* _Votre objectif_
Reprenez le texte ci-dessous sur l'incitation à la violence en ligne et la liberté d'expression, et prolongez-le à partir de sa dernière phrase.

* _Source_
------------------------------------

Les chercheurs de l’Institut israélien pour la démocratie proposent un certain nombre de réponses afin de sauvegarder le sacro-saint droit à la liberté d’expression. Parmi elles, certaines recommandations spécifiques afin de mieux comprendre les mécanismes de l’incitation à la violence, la surveillance des menaces, les poursuites judiciaires, ainsi que le renforcement de la transparence et des valeurs sociales à l’ère de l’interconnectivité.
La notion d’incitation est désormais familière chez les décideurs politiques, qui voient en elle le point zéro dans la lutte contre le terrorisme à l’ère digitale. La clause de retrait des contenus injurieux ou d’incitation au crime du projet de loi Internet, plus connu comme le projet de loi Facebook, concrétise la tentative du gouvernement de réguler les médias sociaux. Néanmoins, il continue à engendrer de nombreux débats.
Ne pas manquer sa cible
Les analystes s’accordent à dire que les contenus publiés sur les réseaux appelant à la violence ou au terrorisme, doivent être immédiatement supprimés et donner lieu à des poursuites pénales. Mais toute personne un peu familière de ces médias sait que l’on parle de plusieurs dizaines de milliers de posts. Face à cette prolifération, il est donc indispensable d’établir certains critères afin de pouvoir identifier les contenus problématiques. Le Dr Amir Fuchs, qui dirige le programme de défense des valeurs démocratiques au sein de l’Institut israélien pour la démocratie (IDI), mentionne à ce propos que le projet de loi inclut une clause de probabilité, permettant de cibler un contenu susceptible d’engendrer de la violence. « Les autorités en charge de la surveillance tentent d’isoler les commentaires prônant la violence et faisant l’objet du plus grand nombre de « likes » et de partages. Cela permet d’évaluer la menace « sans avoir à lancer des poursuites judiciaires pour chaque publication tendancieuse », précise-t-il. Et d’ajouter qu’avec cette méthode, les autorités s’efforcent de maintenir une politique cohérente concernant les actions en justice, pour savoir quand inculper ou non. Le chercheur préconise par ailleurs que le gouvernement publie les détails de cette politique. Une telle initiative, affirme le Dr Fuchs, constituerait une réelle victoire en faveur de la transparence démocratique.

------------------------------------

* _Données_
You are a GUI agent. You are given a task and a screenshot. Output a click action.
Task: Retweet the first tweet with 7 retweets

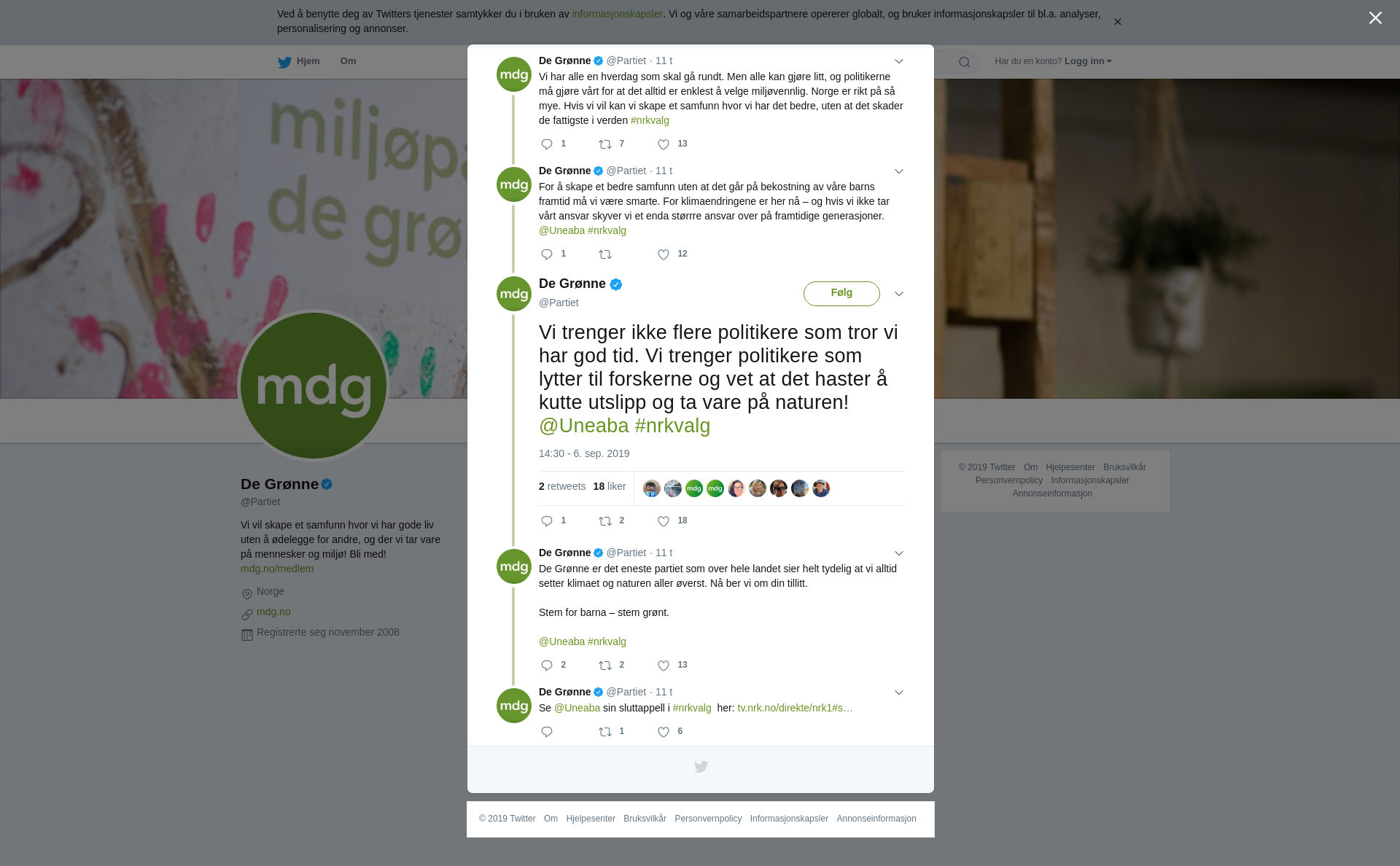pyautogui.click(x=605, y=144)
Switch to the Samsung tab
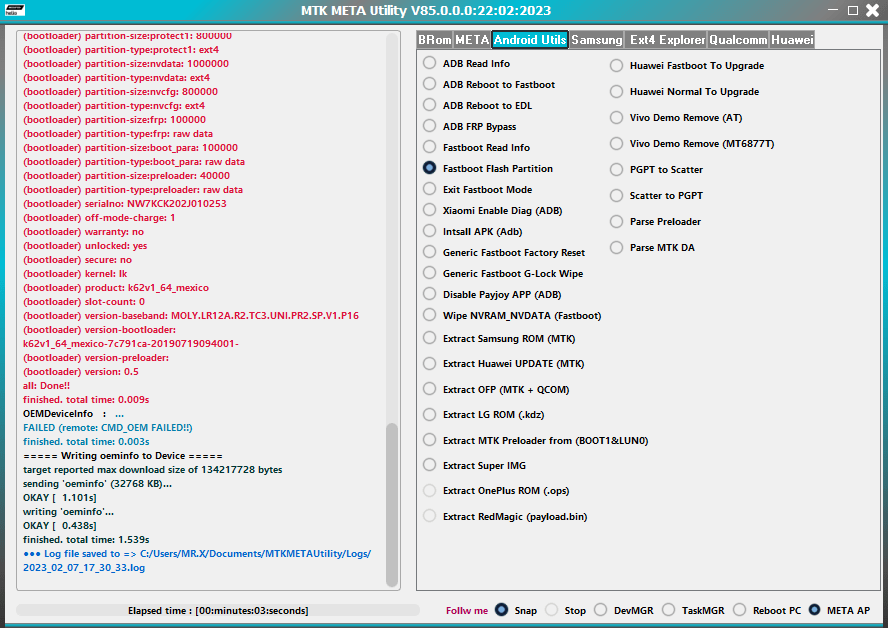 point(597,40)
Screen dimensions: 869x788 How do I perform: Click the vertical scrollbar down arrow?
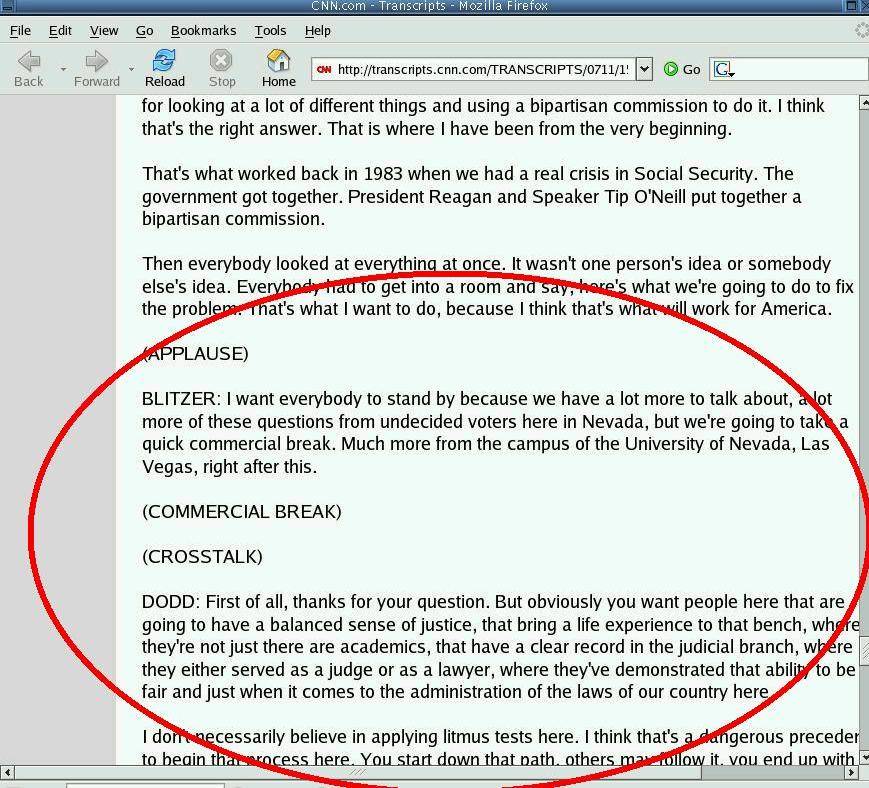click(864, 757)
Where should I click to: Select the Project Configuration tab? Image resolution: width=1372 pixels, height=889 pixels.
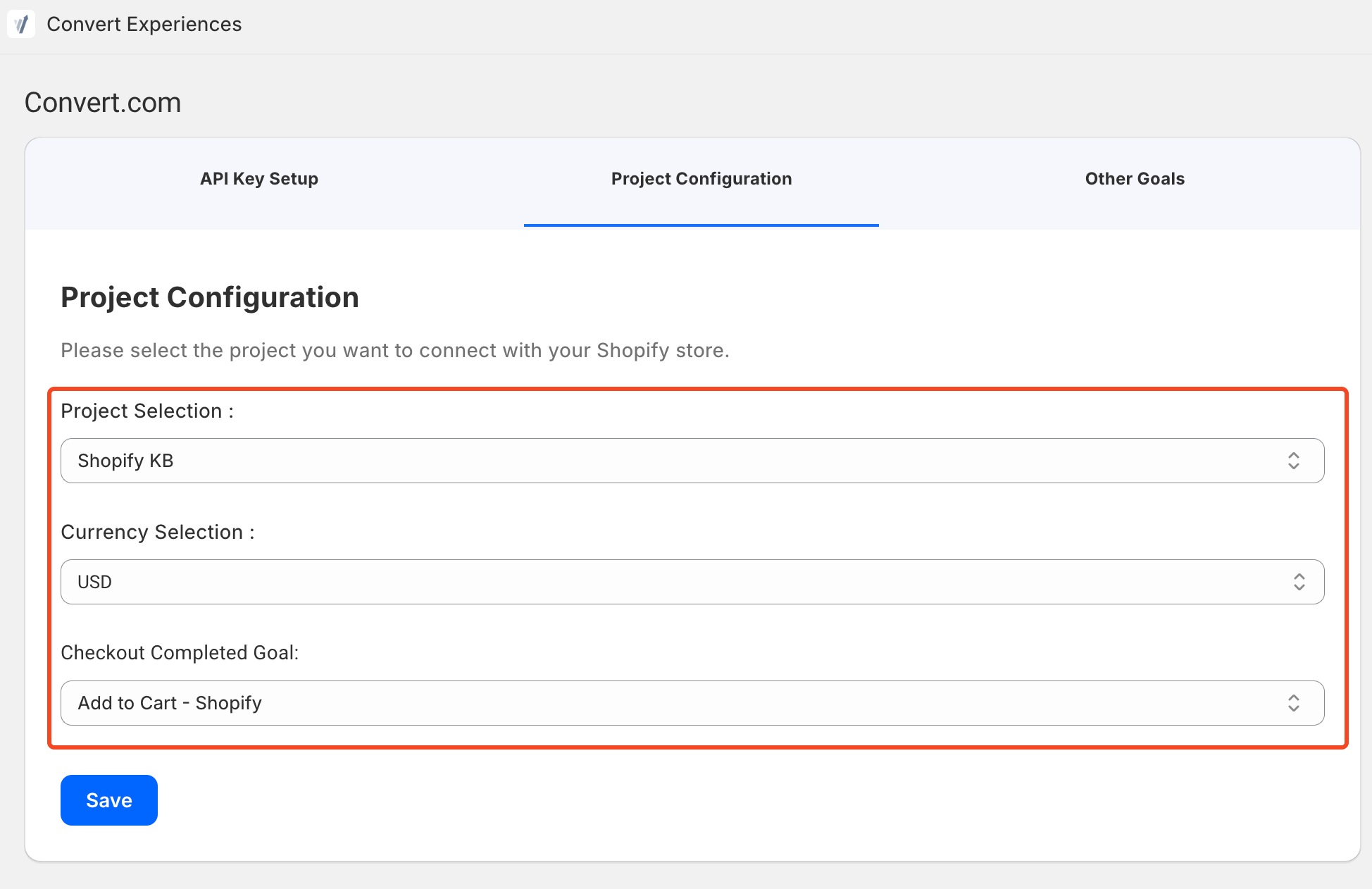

------------------------------------

* _Résultat final_
Alors que l’incitation à la violence et au terrorisme est assez facilement identifiable, celle relative au racisme – pourtant endémique des deux côtés du conflit israélo-palestinien – est plus problématique. On se souvient notamment que lors de la dernière vague de violence, certains cas de juifs scandant « Mort aux Arabes » ou postant des contenus similaires en ligne, ont été rapportés. La plupart des auteurs de ces messages n’avaient pas réellement l’intention de passer à l’acte, indique Amir Fuchs, expliquant que, pour les puristes de la liberté d’expression, engager des poursuites pour ce type de déclarations est problématique. Actuellement, le seul critère légal permettant d’agir en justice contre ceux qui incitent au racisme concerne le caractère éventuellement « ciblé » des messages. Une notion assez vague, concède le Dr Fuchs, insistant sur le fait que le facteur le plus important est celui du danger potentiel véhiculé par ces déclarations. « Seuls les posts les plus haineux devraient faire l’objet de poursuites criminelles », assure le chercheur.
Le Dr Tehilla Schwartz Altshuler, directrice du Centre pour les valeurs et les institutions démocratiques de l’IDI, précise qu’il est très difficile pour un pays comme Israël, « fondé notamment sur la mémoire de la Shoah, de ne pas criminaliser les discours racistes. Cependant, elle concède, à l’instar du Dr Fuchs, que seuls les cas les plus extrêmes doivent être portés devant la justice.
Le colonel de réserve Liron Libman, chercheur à l’IDI et ancien dirigeant de la division de droit international de Tsahal, se dit inquiet. « Dans les années 1930-1940, tout a commencé avec l’incitation raciale contre les juifs. Quand on sait là où cela nous a menés, on ne peut que renforcer notre vigilance face à ce genre de discours », dit-il. Selon lui, certains mots ne doivent simplement pas être tolérés, contrairement à ce que souhaitent les plus ardents défenseurs de la liberté d’expression. « Si vous êtes un peu plus pessimiste à propos de la nature humaine et que vous avez conscience de la capacité des gens à instiller la peur et la haine chez les autres, alors vous êtes amenés à faire preuve de prudence. On sait malheureusement que ce genre d’idées peut se concrétiser. »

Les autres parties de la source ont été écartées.